I'd like every record given again exactly, please.
═════ Extracted material
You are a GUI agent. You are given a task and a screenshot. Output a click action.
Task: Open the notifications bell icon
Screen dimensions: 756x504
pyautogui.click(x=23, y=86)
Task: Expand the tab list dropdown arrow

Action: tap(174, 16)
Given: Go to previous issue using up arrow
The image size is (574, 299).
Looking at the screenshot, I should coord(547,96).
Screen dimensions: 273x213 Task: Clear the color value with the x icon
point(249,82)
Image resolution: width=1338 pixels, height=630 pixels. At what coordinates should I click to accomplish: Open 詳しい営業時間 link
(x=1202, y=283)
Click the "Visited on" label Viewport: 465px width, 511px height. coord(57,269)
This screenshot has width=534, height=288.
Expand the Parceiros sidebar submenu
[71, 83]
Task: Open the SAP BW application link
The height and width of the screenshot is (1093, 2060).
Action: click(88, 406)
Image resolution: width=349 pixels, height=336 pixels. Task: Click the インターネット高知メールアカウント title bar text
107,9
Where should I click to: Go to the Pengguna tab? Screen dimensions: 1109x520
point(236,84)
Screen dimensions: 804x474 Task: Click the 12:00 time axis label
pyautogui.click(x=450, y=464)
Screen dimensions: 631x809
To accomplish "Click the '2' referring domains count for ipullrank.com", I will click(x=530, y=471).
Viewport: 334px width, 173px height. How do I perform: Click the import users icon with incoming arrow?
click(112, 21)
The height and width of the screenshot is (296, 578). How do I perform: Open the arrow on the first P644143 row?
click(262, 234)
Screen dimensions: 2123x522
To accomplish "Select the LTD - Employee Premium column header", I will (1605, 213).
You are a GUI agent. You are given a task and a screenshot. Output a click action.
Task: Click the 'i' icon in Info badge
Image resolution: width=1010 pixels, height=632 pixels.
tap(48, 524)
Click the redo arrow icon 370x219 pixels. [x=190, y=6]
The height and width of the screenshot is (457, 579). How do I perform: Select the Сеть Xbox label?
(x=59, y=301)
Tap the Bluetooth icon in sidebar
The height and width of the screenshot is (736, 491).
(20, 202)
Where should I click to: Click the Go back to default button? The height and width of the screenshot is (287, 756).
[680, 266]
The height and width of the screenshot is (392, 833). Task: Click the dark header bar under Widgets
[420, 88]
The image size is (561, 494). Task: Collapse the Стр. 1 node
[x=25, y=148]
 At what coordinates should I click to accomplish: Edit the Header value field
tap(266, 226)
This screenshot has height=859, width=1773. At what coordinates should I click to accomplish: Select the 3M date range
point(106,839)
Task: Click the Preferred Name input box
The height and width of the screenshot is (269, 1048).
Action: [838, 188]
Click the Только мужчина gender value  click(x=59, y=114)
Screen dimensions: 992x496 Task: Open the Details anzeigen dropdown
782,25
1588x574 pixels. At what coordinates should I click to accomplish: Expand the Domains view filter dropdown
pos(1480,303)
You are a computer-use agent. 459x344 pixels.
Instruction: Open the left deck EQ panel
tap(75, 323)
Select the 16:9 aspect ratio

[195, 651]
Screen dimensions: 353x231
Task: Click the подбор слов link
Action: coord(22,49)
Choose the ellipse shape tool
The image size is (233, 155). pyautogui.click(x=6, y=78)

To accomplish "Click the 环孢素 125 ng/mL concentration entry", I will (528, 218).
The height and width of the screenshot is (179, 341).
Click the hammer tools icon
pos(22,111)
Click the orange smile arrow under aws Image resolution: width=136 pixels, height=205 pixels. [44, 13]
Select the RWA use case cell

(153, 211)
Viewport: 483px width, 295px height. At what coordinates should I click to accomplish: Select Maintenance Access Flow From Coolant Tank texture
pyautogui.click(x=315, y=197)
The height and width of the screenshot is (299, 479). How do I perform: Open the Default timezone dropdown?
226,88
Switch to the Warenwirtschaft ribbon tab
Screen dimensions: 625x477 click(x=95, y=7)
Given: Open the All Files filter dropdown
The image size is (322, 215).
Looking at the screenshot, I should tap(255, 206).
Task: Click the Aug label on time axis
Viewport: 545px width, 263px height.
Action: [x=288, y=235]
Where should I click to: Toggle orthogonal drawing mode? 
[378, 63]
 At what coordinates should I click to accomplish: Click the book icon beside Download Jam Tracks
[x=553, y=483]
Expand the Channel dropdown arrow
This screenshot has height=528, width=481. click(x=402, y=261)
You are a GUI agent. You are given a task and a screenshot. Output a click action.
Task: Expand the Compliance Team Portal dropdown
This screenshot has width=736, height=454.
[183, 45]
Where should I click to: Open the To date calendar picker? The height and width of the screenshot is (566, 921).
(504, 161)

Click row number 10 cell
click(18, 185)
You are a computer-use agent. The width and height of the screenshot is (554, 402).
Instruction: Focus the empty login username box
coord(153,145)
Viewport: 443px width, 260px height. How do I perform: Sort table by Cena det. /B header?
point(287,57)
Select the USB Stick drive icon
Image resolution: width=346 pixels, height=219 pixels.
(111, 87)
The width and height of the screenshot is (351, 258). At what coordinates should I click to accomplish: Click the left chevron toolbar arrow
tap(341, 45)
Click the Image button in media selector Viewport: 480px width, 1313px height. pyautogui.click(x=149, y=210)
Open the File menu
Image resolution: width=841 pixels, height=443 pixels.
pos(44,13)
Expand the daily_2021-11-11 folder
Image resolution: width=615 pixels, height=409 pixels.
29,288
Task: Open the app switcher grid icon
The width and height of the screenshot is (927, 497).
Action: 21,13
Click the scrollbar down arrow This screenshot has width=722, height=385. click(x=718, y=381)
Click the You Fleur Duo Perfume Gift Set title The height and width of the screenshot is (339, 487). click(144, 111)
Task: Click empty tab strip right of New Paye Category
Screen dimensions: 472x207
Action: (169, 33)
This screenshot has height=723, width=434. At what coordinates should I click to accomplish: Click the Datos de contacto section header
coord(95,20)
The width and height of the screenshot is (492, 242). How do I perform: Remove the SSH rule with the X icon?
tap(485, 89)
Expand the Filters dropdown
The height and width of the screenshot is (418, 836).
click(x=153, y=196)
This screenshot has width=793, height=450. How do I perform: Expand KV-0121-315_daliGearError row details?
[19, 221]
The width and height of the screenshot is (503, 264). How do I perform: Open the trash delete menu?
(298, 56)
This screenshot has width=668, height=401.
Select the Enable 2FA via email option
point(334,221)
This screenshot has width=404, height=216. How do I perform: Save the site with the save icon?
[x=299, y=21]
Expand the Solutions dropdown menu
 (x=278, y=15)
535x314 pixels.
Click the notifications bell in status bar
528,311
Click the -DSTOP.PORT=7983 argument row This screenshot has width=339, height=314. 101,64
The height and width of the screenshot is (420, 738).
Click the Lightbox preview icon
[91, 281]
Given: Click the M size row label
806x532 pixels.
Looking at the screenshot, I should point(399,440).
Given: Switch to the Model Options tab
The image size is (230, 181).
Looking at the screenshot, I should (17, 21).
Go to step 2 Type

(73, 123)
══════════
| Solution for this exercise |
You are a GUI agent. You are given a task and a screenshot. Output a click action.
Task: Open the notifications bell icon
Screen dimensions: 756x504
pyautogui.click(x=23, y=86)
Task: Expand the tab list dropdown arrow

Action: tap(174, 16)
Given: Go to previous issue using up arrow
The image size is (574, 299).
Looking at the screenshot, I should coord(547,96).
Screen dimensions: 273x213 Task: Clear the color value with the x icon
point(249,82)
Image resolution: width=1338 pixels, height=630 pixels. At what coordinates should I click to accomplish: Open 詳しい営業時間 link
(x=1202, y=283)
Click the "Visited on" label Viewport: 465px width, 511px height. coord(57,269)
This screenshot has width=534, height=288.
Expand the Parceiros sidebar submenu
[71, 83]
Task: Open the SAP BW application link
The height and width of the screenshot is (1093, 2060).
Action: click(88, 406)
Image resolution: width=349 pixels, height=336 pixels. Task: Click the インターネット高知メールアカウント title bar text
107,9
Where should I click to: Go to the Pengguna tab? Screen dimensions: 1109x520
point(236,84)
Screen dimensions: 804x474 Task: Click the 12:00 time axis label
pyautogui.click(x=450, y=464)
Screen dimensions: 631x809
To accomplish "Click the '2' referring domains count for ipullrank.com", I will click(x=530, y=471).
Viewport: 334px width, 173px height. How do I perform: Click the import users icon with incoming arrow?
click(112, 21)
The height and width of the screenshot is (296, 578). How do I perform: Open the arrow on the first P644143 row?
click(262, 234)
Screen dimensions: 2123x522
To accomplish "Select the LTD - Employee Premium column header", I will (1605, 213).
You are a GUI agent. You are given a task and a screenshot. Output a click action.
Task: Click the 'i' icon in Info badge
Image resolution: width=1010 pixels, height=632 pixels.
tap(48, 524)
Click the redo arrow icon 370x219 pixels. [x=190, y=6]
The height and width of the screenshot is (457, 579). How do I perform: Select the Сеть Xbox label?
(x=59, y=301)
Tap the Bluetooth icon in sidebar
The height and width of the screenshot is (736, 491).
(20, 202)
Where should I click to: Click the Go back to default button? The height and width of the screenshot is (287, 756).
[680, 266]
The height and width of the screenshot is (392, 833). Task: Click the dark header bar under Widgets
[420, 88]
The image size is (561, 494). Task: Collapse the Стр. 1 node
[x=25, y=148]
 At what coordinates should I click to accomplish: Edit the Header value field
tap(266, 226)
This screenshot has height=859, width=1773. At what coordinates should I click to accomplish: Select the 3M date range
point(106,839)
Task: Click the Preferred Name input box
The height and width of the screenshot is (269, 1048).
Action: [838, 188]
Click the Только мужчина gender value  click(x=59, y=114)
Screen dimensions: 992x496 Task: Open the Details anzeigen dropdown
782,25
1588x574 pixels. At what coordinates should I click to accomplish: Expand the Domains view filter dropdown
pos(1480,303)
You are a computer-use agent. 459x344 pixels.
Instruction: Open the left deck EQ panel
tap(75, 323)
Select the 16:9 aspect ratio

[195, 651]
Screen dimensions: 353x231
Task: Click the подбор слов link
Action: coord(22,49)
Choose the ellipse shape tool
The image size is (233, 155). pyautogui.click(x=6, y=78)

To accomplish "Click the 环孢素 125 ng/mL concentration entry", I will (528, 218).
The height and width of the screenshot is (179, 341).
Click the hammer tools icon
pos(22,111)
Click the orange smile arrow under aws Image resolution: width=136 pixels, height=205 pixels. [44, 13]
Select the RWA use case cell

(153, 211)
Viewport: 483px width, 295px height. At what coordinates should I click to accomplish: Select Maintenance Access Flow From Coolant Tank texture
pyautogui.click(x=315, y=197)
The height and width of the screenshot is (299, 479). How do I perform: Open the Default timezone dropdown?
226,88
Switch to the Warenwirtschaft ribbon tab
Screen dimensions: 625x477 click(x=95, y=7)
Given: Open the All Files filter dropdown
The image size is (322, 215).
Looking at the screenshot, I should tap(255, 206).
Task: Click the Aug label on time axis
Viewport: 545px width, 263px height.
Action: [x=288, y=235]
Where should I click to: Toggle orthogonal drawing mode? 
[378, 63]
 At what coordinates should I click to accomplish: Click the book icon beside Download Jam Tracks
[x=553, y=483]
Expand the Channel dropdown arrow
This screenshot has height=528, width=481. click(x=402, y=261)
You are a GUI agent. You are given a task and a screenshot. Output a click action.
Task: Expand the Compliance Team Portal dropdown
This screenshot has width=736, height=454.
[183, 45]
Where should I click to: Open the To date calendar picker? The height and width of the screenshot is (566, 921).
(504, 161)

Click row number 10 cell
click(18, 185)
You are a computer-use agent. The width and height of the screenshot is (554, 402).
Instruction: Focus the empty login username box
coord(153,145)
Viewport: 443px width, 260px height. How do I perform: Sort table by Cena det. /B header?
point(287,57)
Select the USB Stick drive icon
Image resolution: width=346 pixels, height=219 pixels.
(111, 87)
The width and height of the screenshot is (351, 258). At what coordinates should I click to accomplish: Click the left chevron toolbar arrow
tap(341, 45)
Click the Image button in media selector Viewport: 480px width, 1313px height. pyautogui.click(x=149, y=210)
Open the File menu
Image resolution: width=841 pixels, height=443 pixels.
pos(44,13)
Expand the daily_2021-11-11 folder
Image resolution: width=615 pixels, height=409 pixels.
29,288
Task: Open the app switcher grid icon
The width and height of the screenshot is (927, 497).
Action: 21,13
Click the scrollbar down arrow This screenshot has width=722, height=385. click(x=718, y=381)
Click the You Fleur Duo Perfume Gift Set title The height and width of the screenshot is (339, 487). click(144, 111)
Task: Click empty tab strip right of New Paye Category
Screen dimensions: 472x207
Action: (169, 33)
This screenshot has height=723, width=434. At what coordinates should I click to accomplish: Click the Datos de contacto section header
coord(95,20)
The width and height of the screenshot is (492, 242). How do I perform: Remove the SSH rule with the X icon?
tap(485, 89)
Expand the Filters dropdown
The height and width of the screenshot is (418, 836).
click(x=153, y=196)
This screenshot has width=793, height=450. How do I perform: Expand KV-0121-315_daliGearError row details?
[19, 221]
The width and height of the screenshot is (503, 264). How do I perform: Open the trash delete menu?
(298, 56)
This screenshot has width=668, height=401.
Select the Enable 2FA via email option
point(334,221)
This screenshot has width=404, height=216. How do I perform: Save the site with the save icon?
[x=299, y=21]
Expand the Solutions dropdown menu
 (x=278, y=15)
535x314 pixels.
Click the notifications bell in status bar
528,311
Click the -DSTOP.PORT=7983 argument row This screenshot has width=339, height=314. 101,64
The height and width of the screenshot is (420, 738).
Click the Lightbox preview icon
[91, 281]
Given: Click the M size row label
806x532 pixels.
Looking at the screenshot, I should point(399,440).
Given: Switch to the Model Options tab
The image size is (230, 181).
Looking at the screenshot, I should (17, 21).
Go to step 2 Type

(73, 123)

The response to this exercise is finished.